[DATA SHOWN — start]
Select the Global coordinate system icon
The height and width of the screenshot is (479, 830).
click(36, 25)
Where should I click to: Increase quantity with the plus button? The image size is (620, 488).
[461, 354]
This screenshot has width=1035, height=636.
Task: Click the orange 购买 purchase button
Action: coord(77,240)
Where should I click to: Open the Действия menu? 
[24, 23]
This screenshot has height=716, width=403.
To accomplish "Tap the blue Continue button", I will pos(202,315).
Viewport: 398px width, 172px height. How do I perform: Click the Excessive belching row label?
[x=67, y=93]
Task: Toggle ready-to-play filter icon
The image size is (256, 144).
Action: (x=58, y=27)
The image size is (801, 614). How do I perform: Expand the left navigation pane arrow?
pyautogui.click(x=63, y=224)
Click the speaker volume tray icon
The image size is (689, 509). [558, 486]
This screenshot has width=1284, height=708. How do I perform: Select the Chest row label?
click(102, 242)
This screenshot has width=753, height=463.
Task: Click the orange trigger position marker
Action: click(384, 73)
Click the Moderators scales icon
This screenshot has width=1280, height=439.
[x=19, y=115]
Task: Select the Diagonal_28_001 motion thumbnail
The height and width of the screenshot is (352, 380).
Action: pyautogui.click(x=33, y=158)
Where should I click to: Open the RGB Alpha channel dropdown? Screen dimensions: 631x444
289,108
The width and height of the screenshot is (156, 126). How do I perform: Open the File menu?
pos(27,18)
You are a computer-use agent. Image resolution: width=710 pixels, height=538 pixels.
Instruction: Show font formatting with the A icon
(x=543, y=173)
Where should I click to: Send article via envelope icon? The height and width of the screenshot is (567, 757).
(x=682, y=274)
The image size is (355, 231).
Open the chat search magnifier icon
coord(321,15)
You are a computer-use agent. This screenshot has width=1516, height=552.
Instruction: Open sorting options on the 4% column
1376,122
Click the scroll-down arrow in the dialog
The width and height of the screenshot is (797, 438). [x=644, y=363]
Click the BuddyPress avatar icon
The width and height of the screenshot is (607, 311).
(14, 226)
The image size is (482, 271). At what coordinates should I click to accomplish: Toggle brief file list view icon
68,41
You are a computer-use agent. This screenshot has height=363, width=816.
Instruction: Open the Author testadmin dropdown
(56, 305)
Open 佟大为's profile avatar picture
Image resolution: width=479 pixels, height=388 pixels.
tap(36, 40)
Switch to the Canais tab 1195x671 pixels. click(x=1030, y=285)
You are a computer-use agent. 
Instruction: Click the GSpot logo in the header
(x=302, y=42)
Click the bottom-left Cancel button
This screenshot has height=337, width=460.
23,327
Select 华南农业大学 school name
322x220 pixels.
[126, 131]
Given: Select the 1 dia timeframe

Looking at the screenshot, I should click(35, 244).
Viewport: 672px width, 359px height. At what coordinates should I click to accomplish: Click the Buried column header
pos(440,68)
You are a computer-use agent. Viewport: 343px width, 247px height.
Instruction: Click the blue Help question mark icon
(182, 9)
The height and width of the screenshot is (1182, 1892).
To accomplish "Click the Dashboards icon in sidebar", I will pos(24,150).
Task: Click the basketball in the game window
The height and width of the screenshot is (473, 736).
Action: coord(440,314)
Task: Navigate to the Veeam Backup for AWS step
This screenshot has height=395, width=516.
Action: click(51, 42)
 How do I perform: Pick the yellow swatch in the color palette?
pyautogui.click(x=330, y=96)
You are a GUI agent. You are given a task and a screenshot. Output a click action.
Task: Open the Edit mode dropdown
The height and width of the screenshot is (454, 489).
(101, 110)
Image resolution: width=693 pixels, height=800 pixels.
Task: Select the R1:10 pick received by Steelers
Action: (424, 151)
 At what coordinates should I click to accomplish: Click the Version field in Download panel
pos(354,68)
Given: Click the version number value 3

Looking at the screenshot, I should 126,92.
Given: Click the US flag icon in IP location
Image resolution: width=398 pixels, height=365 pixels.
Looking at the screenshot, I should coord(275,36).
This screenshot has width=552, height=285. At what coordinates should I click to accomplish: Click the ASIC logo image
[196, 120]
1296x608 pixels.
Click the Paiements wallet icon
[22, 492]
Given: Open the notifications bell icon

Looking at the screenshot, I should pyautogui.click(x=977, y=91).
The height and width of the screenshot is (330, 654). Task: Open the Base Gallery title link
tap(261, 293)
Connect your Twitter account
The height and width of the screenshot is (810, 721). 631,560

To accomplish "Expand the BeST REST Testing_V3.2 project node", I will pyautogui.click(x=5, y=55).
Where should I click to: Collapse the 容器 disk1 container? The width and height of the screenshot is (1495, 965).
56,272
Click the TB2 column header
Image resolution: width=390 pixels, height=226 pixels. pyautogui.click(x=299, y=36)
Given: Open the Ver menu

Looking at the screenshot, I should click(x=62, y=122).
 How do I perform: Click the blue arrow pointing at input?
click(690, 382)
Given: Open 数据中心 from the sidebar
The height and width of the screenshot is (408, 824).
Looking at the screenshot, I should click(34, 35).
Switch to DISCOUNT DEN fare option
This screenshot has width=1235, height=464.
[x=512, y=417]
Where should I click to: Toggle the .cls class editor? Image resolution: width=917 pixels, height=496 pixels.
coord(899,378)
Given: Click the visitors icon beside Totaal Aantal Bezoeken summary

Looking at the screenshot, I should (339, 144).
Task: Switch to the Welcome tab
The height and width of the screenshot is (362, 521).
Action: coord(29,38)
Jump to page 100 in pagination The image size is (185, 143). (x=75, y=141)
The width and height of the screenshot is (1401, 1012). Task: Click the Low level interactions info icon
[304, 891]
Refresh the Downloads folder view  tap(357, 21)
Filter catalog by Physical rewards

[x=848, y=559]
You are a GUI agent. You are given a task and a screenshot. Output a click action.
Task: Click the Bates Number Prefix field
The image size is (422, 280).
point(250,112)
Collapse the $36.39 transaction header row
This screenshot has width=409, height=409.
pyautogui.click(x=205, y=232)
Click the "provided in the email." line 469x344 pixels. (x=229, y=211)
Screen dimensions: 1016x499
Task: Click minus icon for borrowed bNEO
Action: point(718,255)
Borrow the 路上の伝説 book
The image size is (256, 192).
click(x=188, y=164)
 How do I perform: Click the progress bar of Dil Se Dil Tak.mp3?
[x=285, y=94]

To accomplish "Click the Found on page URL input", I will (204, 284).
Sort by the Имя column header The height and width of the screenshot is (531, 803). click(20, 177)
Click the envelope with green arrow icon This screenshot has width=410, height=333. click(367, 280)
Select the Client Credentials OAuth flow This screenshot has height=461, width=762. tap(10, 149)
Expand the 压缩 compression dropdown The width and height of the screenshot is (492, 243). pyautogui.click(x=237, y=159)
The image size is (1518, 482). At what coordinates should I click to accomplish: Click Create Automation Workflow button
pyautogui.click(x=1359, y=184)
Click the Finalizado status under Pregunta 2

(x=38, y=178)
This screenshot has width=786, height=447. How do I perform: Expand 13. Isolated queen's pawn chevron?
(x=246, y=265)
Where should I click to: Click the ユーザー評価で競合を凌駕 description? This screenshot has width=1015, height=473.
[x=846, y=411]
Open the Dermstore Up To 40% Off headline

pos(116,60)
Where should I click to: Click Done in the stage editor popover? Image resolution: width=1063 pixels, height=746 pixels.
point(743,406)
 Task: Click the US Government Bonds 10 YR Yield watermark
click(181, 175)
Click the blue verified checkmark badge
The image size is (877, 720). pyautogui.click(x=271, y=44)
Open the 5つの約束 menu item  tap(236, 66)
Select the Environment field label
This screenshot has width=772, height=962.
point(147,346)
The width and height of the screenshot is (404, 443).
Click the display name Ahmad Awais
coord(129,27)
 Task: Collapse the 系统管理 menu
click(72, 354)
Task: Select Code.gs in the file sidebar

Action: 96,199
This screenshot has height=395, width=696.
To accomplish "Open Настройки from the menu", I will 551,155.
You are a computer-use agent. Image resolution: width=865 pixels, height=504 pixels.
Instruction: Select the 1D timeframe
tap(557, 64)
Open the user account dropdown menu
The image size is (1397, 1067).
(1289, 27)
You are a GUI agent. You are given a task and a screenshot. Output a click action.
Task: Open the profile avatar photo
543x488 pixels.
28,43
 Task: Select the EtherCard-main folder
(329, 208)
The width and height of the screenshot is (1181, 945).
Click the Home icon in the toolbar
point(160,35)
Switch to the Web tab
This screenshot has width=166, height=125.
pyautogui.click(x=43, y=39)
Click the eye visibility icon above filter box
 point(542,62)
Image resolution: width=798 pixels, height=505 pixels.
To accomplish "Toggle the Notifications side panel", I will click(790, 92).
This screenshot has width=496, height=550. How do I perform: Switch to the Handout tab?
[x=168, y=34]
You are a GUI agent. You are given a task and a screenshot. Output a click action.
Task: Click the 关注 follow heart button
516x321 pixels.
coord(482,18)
[DATA SHOWN — finish]
THE PROBLEM: Identify the lines of the data that contain the word "profile". Copy each of them.

SOLUTION TO THE PROBLEM:
Open 佟大为's profile avatar picture
Task: Open the profile avatar photo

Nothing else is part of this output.